La arquitectura y la poesía han edificado la visualidad de la palabra en el papel y en el espacio.

Quizás, con solo esto sea suficiente, para re-significar post festum el rol del ornamento en los espacios interiores de las finanzas y de algunos ministerios de compensación. Entendamos, la poesía ha sido una arqueo-textura del pensamiento, “inventando” el paisaje -en el deseo-, antes de que hubiese asentamiento efectivo –por necesidad-. Pero lo que tiene de magistral la arquitectura chilena es haber desmontado la ingenuidad de la poesía citadina y señalar el poderío de las formas apelando a las determinaciones inconscientes de prácticas vernaculares, que se hicieron visibles en los monumentos de la cultura popular (cestería, textiles, cerámica, décima espinela).  Ciertamente, con anterioridad al quebrantahuesos.

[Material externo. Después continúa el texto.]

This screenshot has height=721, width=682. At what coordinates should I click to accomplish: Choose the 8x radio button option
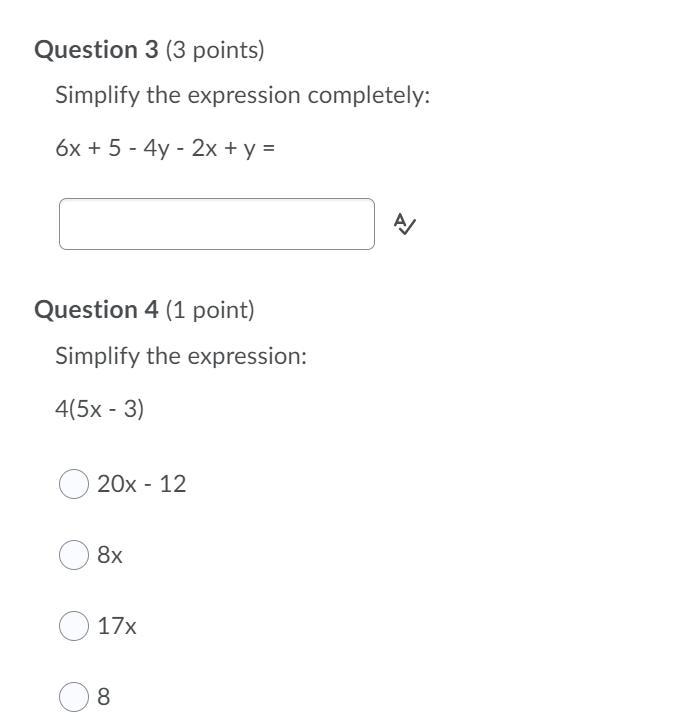pyautogui.click(x=74, y=555)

Entre esas prácticas valga reconocer la poética de los paleros del Riñihue, de los carpinteros de ribera y los constructores de chullpas.

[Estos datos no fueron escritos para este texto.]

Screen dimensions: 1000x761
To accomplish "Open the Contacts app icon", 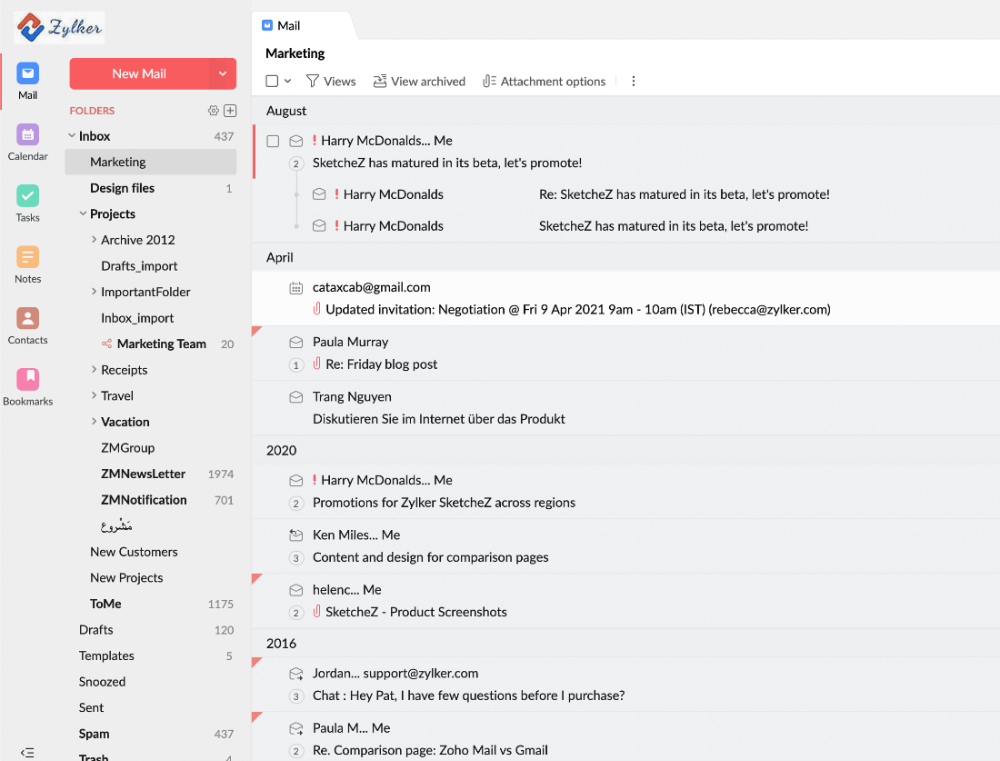I will (x=28, y=318).
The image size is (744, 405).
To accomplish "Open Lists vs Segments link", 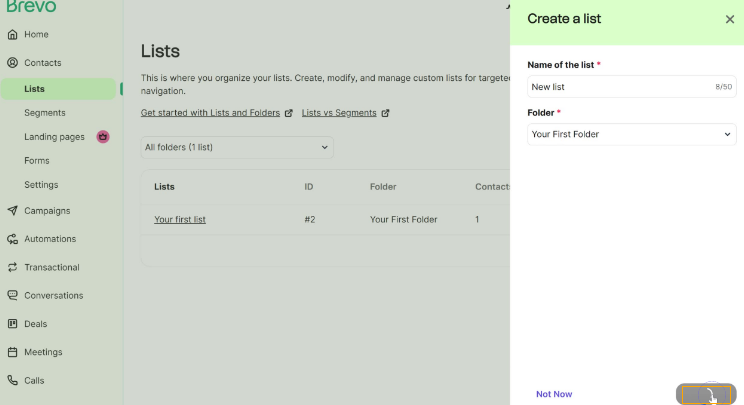I will [x=339, y=113].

En el seminario de recepción del premio, la conferencia de Jorge Lobos sobre arquitecturas de la catástrofe migratoria se afirmó expresivamente sobre esa sabiduría, exponiendo los términos de una propuesta de emergencia frente a la hostilidad diagramada de las grandes potencias, cuyos efectos devastadores han hecho que se reconozca a la arquitectura no ya como una ciencia, un arte y un oficio, sino como un derecho humano.